Mining Multi-dimensional Pharmacological Data, with Principal Component Analysis

Alex Macpherson, James Snowden, John Sherington, Mark Calmiano, Boris Kroeplien, Andrew Payne, Chris Williams. UCB Celltech, Slough, UK

To progress from Hit Identification to the Candidate Selection phase of a NCE project, a vast amount of experimental data is generated in search of a suitable molecule. Effective profiling to optimise the in vitro pharmacology, ADME and Physical Chemical properties requires interpretation of the often complex relationships between disparate assays in large data sets, with the aim of conferring in vivo efficacy to the final candidate.

Principal Component Analysis (PCA) is a form of multivariate data analysis that reduces the dimensionality of data sets. A compound may be screened in ten assays, each of which reports three unique parameters, can the analytical ‘fingerprint’ from the thirty variables be reliably described with just two or three variables.
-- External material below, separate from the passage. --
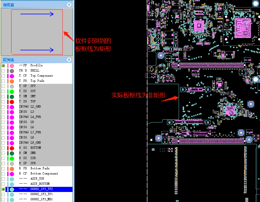Viewport: 260px width, 202px height.
Task: Select the L4_PWR layer row
Action: (39, 117)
If so, what level of accuracy does such a summary provide?

We will focus on the use of PCA in the optimisation and understanding of screening cascades, its use in the reduction of complexity allowing identification of molecules with distinct profiles, and applications in probing structure/function relationships.
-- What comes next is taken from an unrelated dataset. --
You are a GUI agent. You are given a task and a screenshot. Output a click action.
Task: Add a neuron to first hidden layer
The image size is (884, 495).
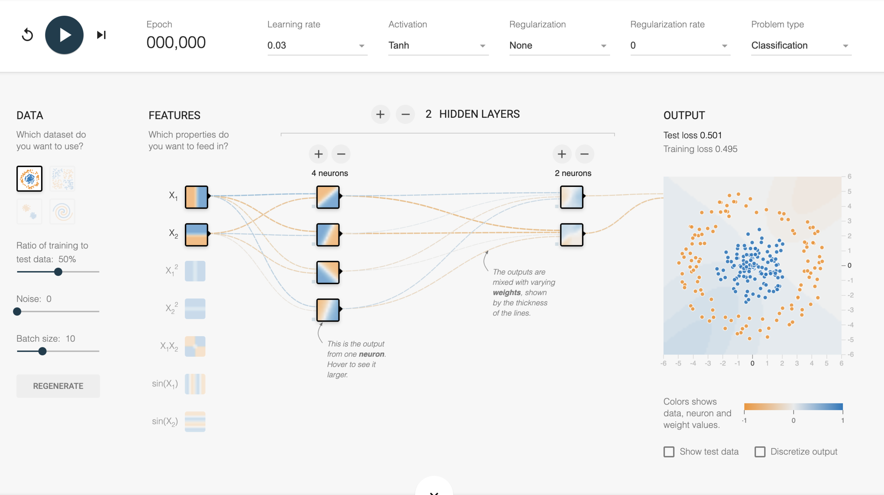tap(318, 154)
Example PCA analysis will be shown from a drug discovery project, undertaken at UCB. Loading plots, highlighting areas of high and low correlation between assays in a screening cascade, will be shown. Such plots can inform on the design of the cascade and the potential significance of an atypical result in a particular assay.

Figure 1. Clustering of Chemical Inhibitors on a Score Plot, on a PCA of in vitro data. Coloured by Chemical Series.
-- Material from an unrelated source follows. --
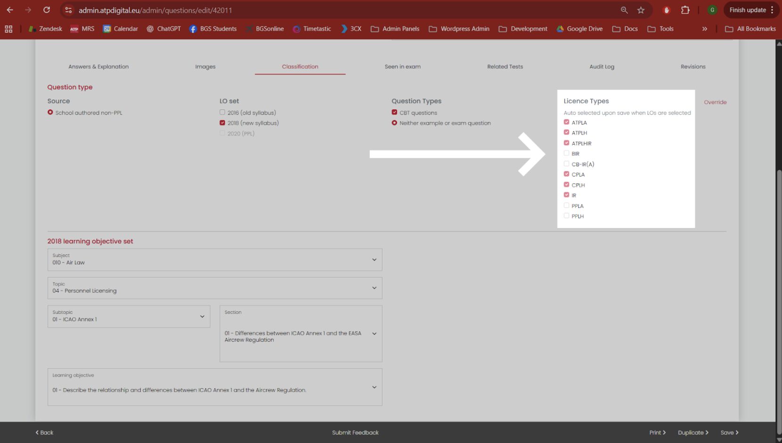Open the Topic dropdown for Personnel Licensing

(215, 288)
Score Plots will be shown from a PCA analysis on an in vitro data set composed of binding, kinetic and functional assay data. A biological fingerprint for each Chemical Series is observed (Figure 1).

In addition, PCA will be performed on chemical descriptors to summarise the structural and spatial uniqueness of different inhibitors. With the intention of exploring relationships between chemical structure and biological function.